Par Mathieu Seguin | Rédacteur sport
Le choix des Spurs avec Victor Wembanyama fait débat à l’approche des playoffs. Entre gestion physique, stratégie à long terme et calculs de tableau, la décision de le laisser au repos lors du dernier match de saison régulière n’est pas passée inaperçue.
Sur le plan médical et sportif, la logique semble pourtant claire. Victor Wembanyama sort d’un souci aux côtes et a déjà validé son seuil de matchs pour les distinctions individuelles.
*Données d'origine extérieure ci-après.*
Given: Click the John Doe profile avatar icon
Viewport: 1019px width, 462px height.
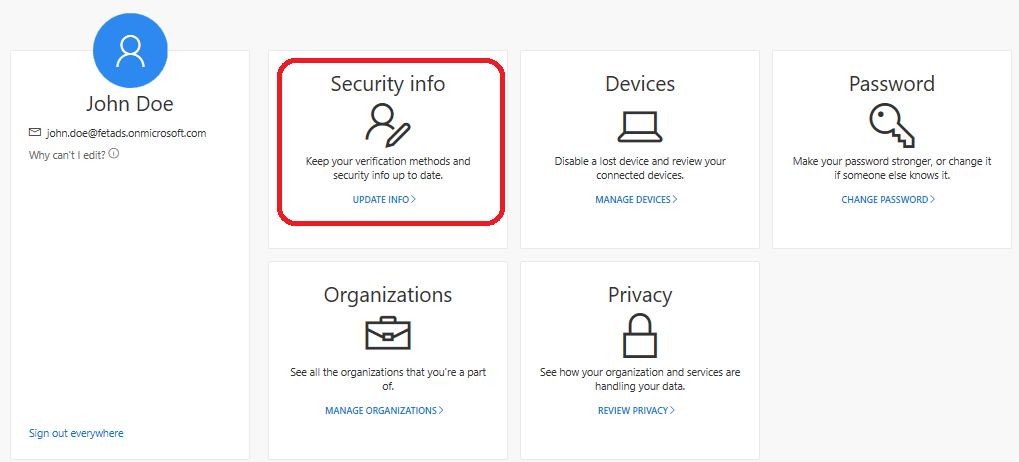Looking at the screenshot, I should [x=130, y=50].
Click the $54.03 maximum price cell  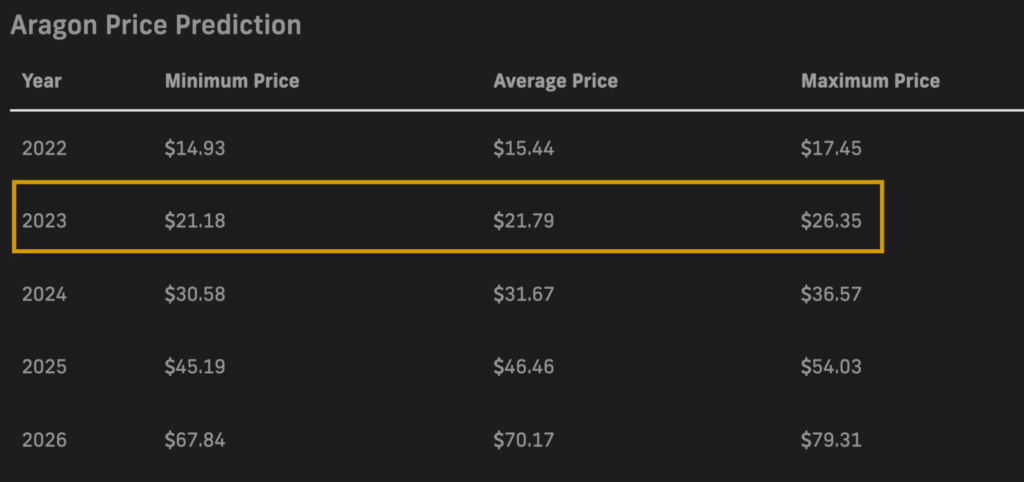tap(831, 367)

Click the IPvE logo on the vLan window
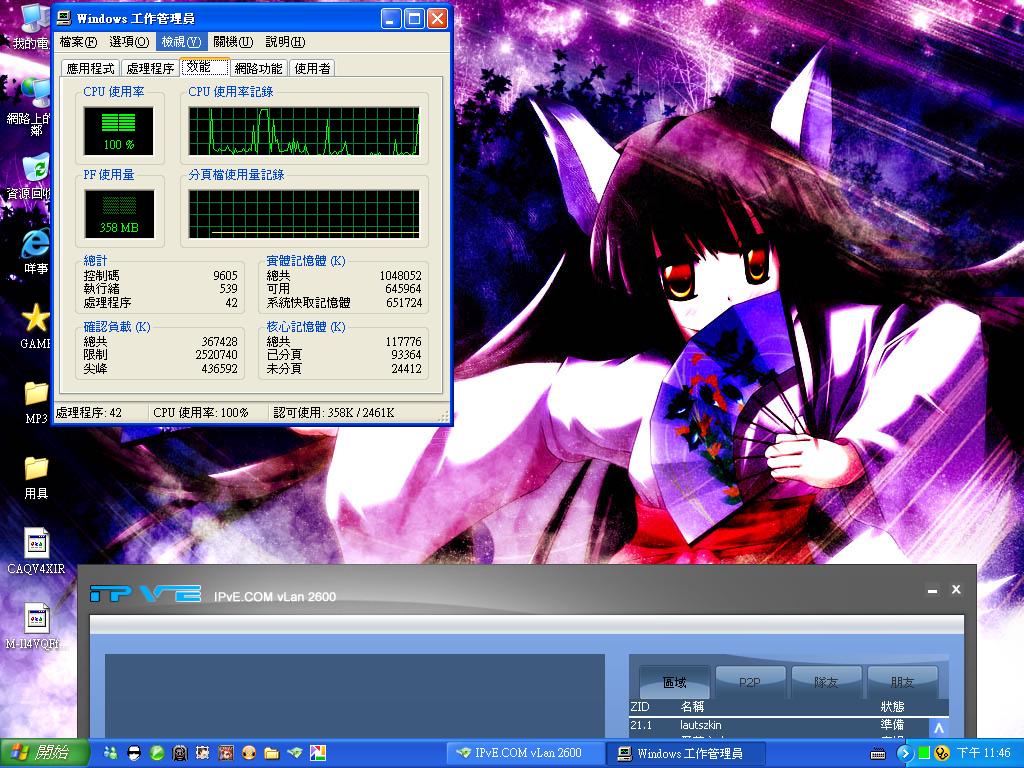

Dans une équipe déjà qualifiée depuis longtemps, le risque de blessure sur un match sans enjeu direct paraissait difficile à justifier, surtout à quelques jours du début des séries.
Mais ce choix n’est pas sans conséquence. En s’inclinant face à une équipe diminuée, San Antonio a potentiellement modifié son parcours en playoffs. En cas de qualification au premier tour, un duel face à Denver se profile, un adversaire redoutable que certaines équipes auraient peut-être préféré éviter à ce stade de la compétition.
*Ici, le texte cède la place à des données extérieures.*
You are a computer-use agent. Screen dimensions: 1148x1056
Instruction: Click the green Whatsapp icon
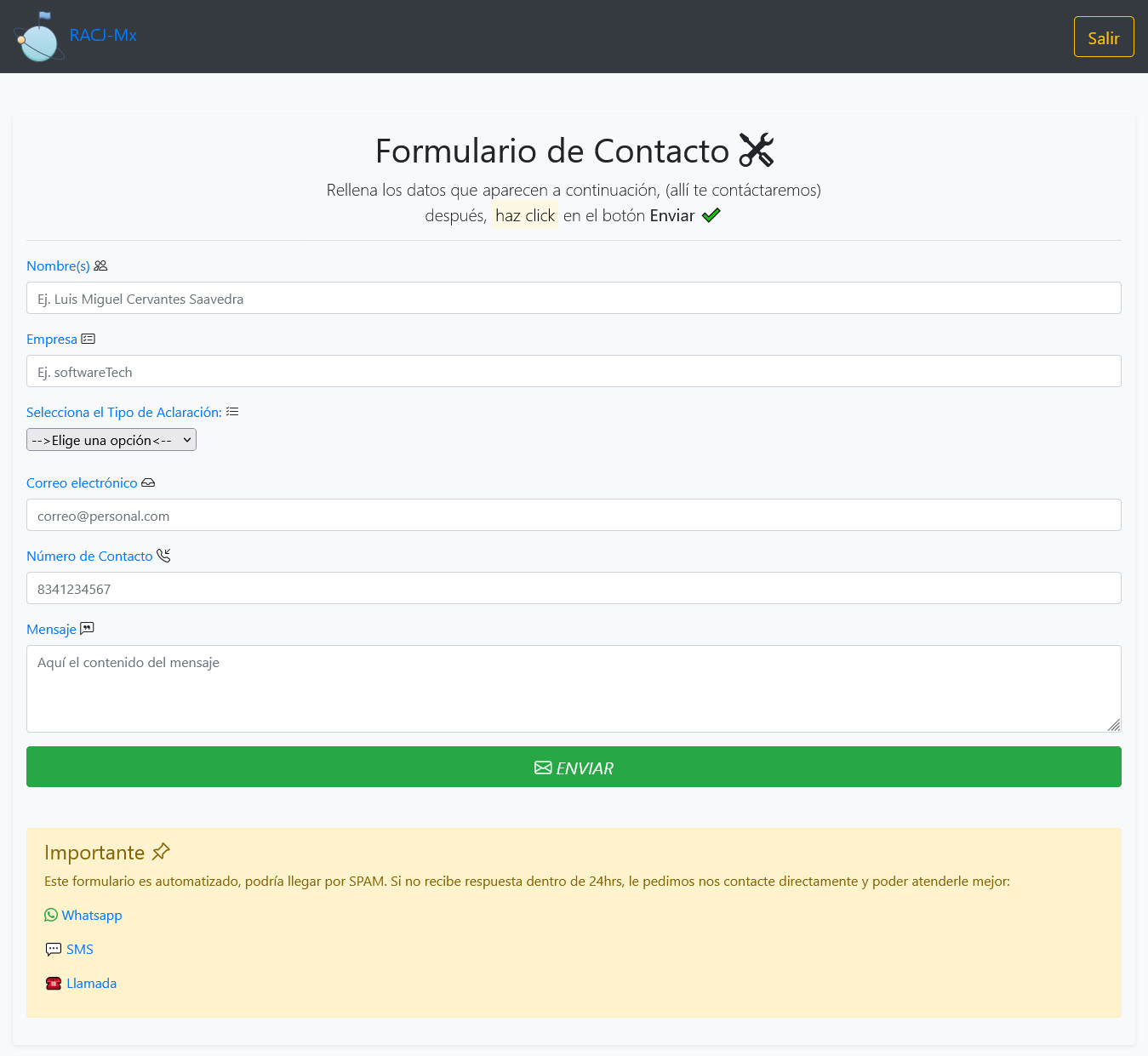51,915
Entre logique sportive et débat philosophique
La décision n’a pas convaincu tout le monde, à commencer par Jason Timpf. « Si San Antonio perd contre Denver au deuxième tour, ce match pourrait devenir l’une des choses les plus stupides que j’ai vues en NBA. Mettre Wemby au repos et perdre contre une équipe qui faisait pareil alors qu’une victoire à domicile augmente énormément tes chances de titre ? Je suis choqué… », lâche-t-il.
Derrière cette critique, une vraie question de fond apparaît : faut-il chercher à influencer son tableau de playoffs ? Dans l’histoire de la ligue, certaines équipes ont tenté d’éviter des adversaires spécifiques, mais cette approche reste risquée. Anticiper un parcours suppose déjà de se projeter loin, sans garantie de passer les tours précédents.
À l’inverse, la gestion des organismes est devenue centrale dans la NBA moderne. « Faire reposer Wembanyama pour qu’il soit à 100 % au premier tour, surtout avec son problème aux côtes, c’est du bon sens », estiment d’autres observateurs, rappelant que la fraîcheur physique peut faire basculer une série bien plus sûrement qu’un calcul de calendrier.
Au final, le débat oppose deux visions du basket. D’un côté, l’idée de toujours jouer pour gagner, sans calcul. De l’autre, une approche pragmatique où la santé prime sur tout le reste. La vérité se situe peut-être entre les deux, mais une chose est sûre : seule la performance en playoffs dira si ce choix était judicieux.